**Article**
After this preliminary estimate, let us consider {\phi\in\Lambda_L} and let us try to show that {\mathcal{L}\phi\in\Lambda_{\gamma L}} for {L} sufficiently large. Denote by {k=\textrm{deg}(T)} the degree of {T}. Given {x\in M}, let us fix a numbering {y_1,\dots, y_k} of the elements of {T^{-1}(x)}. From the expanding features of {T}, we have that for any {x'\in M} close to {x}, the elements of {T^{-1}(x')} can be numbered as {y_1',\dots, y_k'} in such a way that {d(y_i,y_i')\leq \lambda^{-1}d(x,x')}. Now, let us study the quantity

\displaystyle \log\mathcal{L}\phi(x)-\log\mathcal{L}\phi(x')

The proof of the lemma will be complete if we show that this quantity is bounded from above by {\gamma\cdot L\cdot d(x,x')^{\alpha}} (for {L} sufficiently large). In this direction, let us note that, by definition,

\displaystyle \mathcal{L}\phi(x')=\sum\limits_{j=1}^k\frac{1}{|\det DT(y_j')|}\phi(y_j')

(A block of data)
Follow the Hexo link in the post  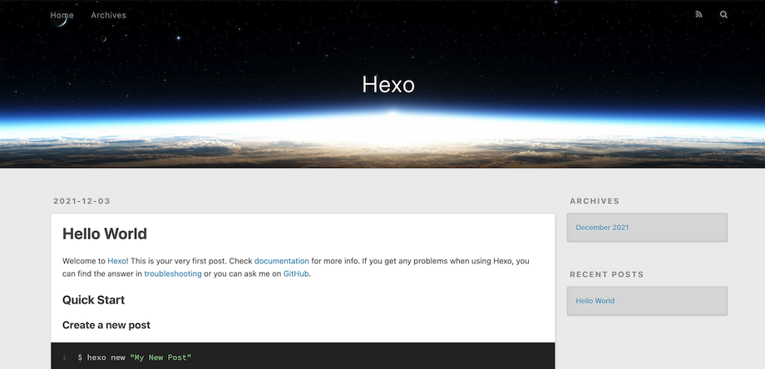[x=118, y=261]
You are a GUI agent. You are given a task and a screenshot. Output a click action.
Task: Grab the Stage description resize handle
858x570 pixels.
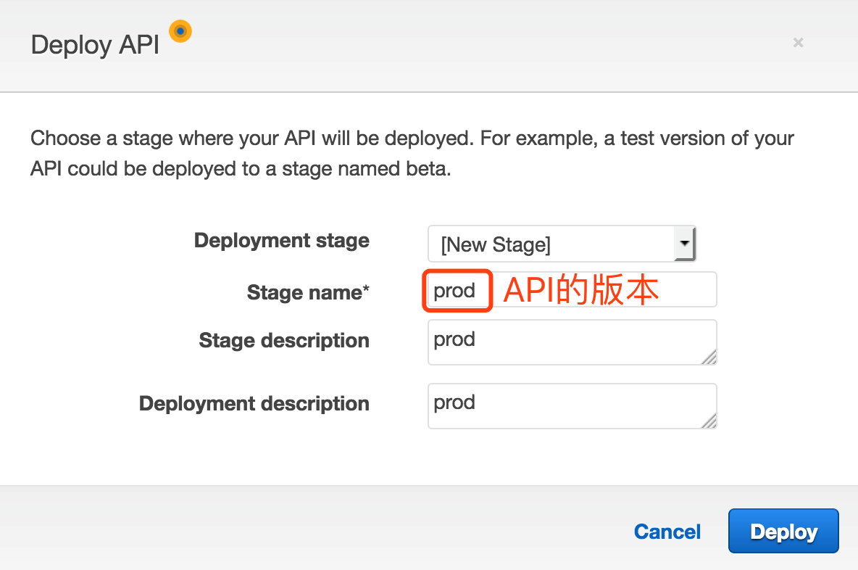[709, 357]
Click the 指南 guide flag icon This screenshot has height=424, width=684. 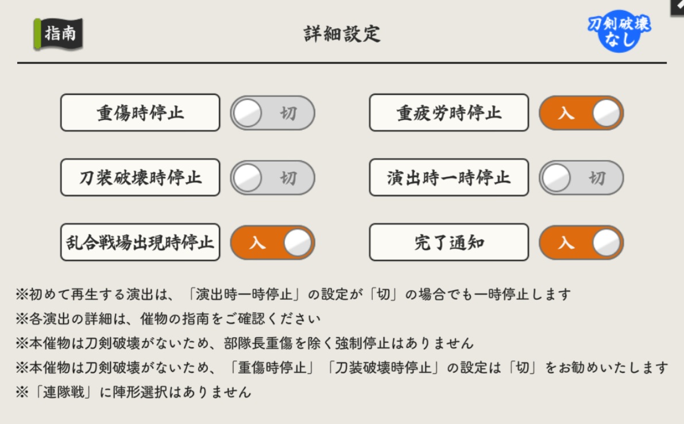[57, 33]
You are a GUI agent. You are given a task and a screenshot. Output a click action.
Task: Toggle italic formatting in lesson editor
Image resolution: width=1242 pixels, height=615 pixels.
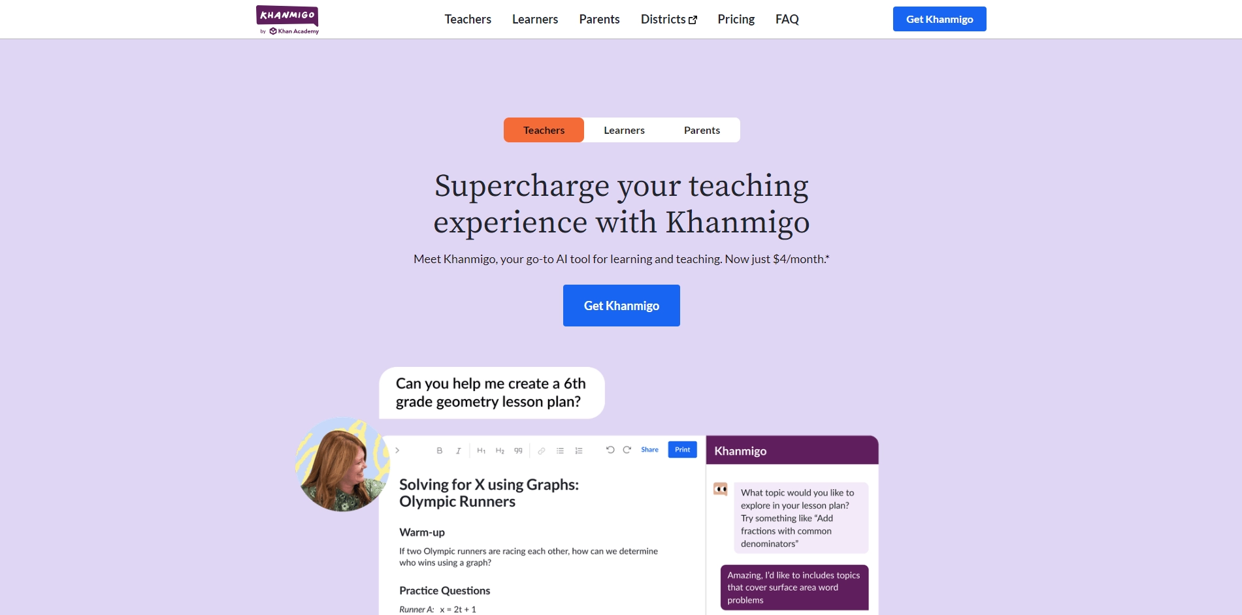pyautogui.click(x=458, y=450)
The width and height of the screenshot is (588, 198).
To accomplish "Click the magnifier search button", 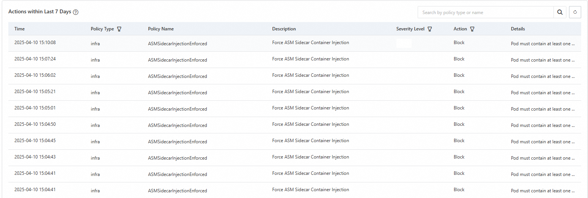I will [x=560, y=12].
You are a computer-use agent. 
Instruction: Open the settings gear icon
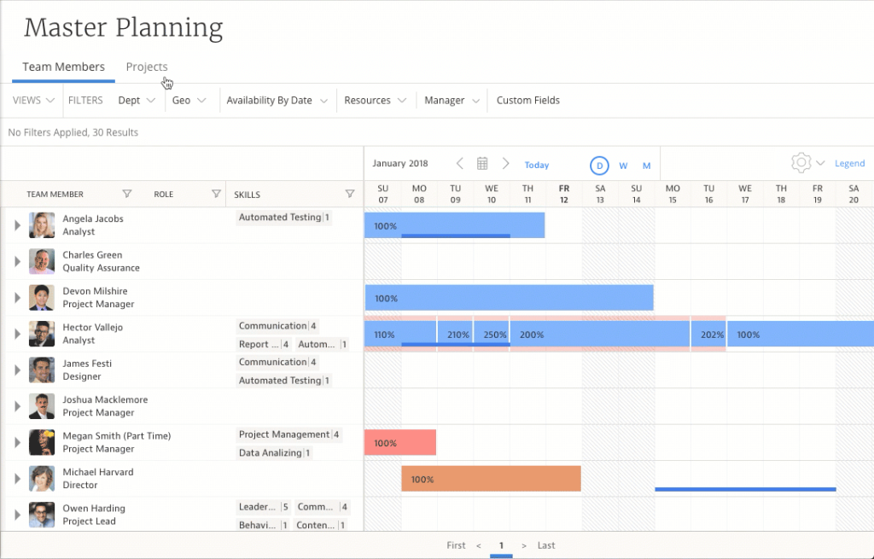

**Set problem**
Please rewrite the paragraph of the excerpt that begins "After this preliminary estimate" as a short list that keeps its main facts. The records are material separate from the excerpt.

**Result of the exercise**
- Goal: for φ ∈ Λ_L, show that 𝓛φ ∈ Λ_{γL} when L is sufficiently large.
- k = deg(T) denotes the degree of T.
- For a given x ∈ M, the elements of T⁻¹(x) are numbered y₁, …, y_k.
- Because T is expanding, for any x' ∈ M close to x, the elements of T⁻¹(x') can be numbered y₁', …, y_k' so that d(y_i, y_i') ≤ λ⁻¹ d(x, x').
- The quantity to study is log 𝓛φ(x) − log 𝓛φ(x').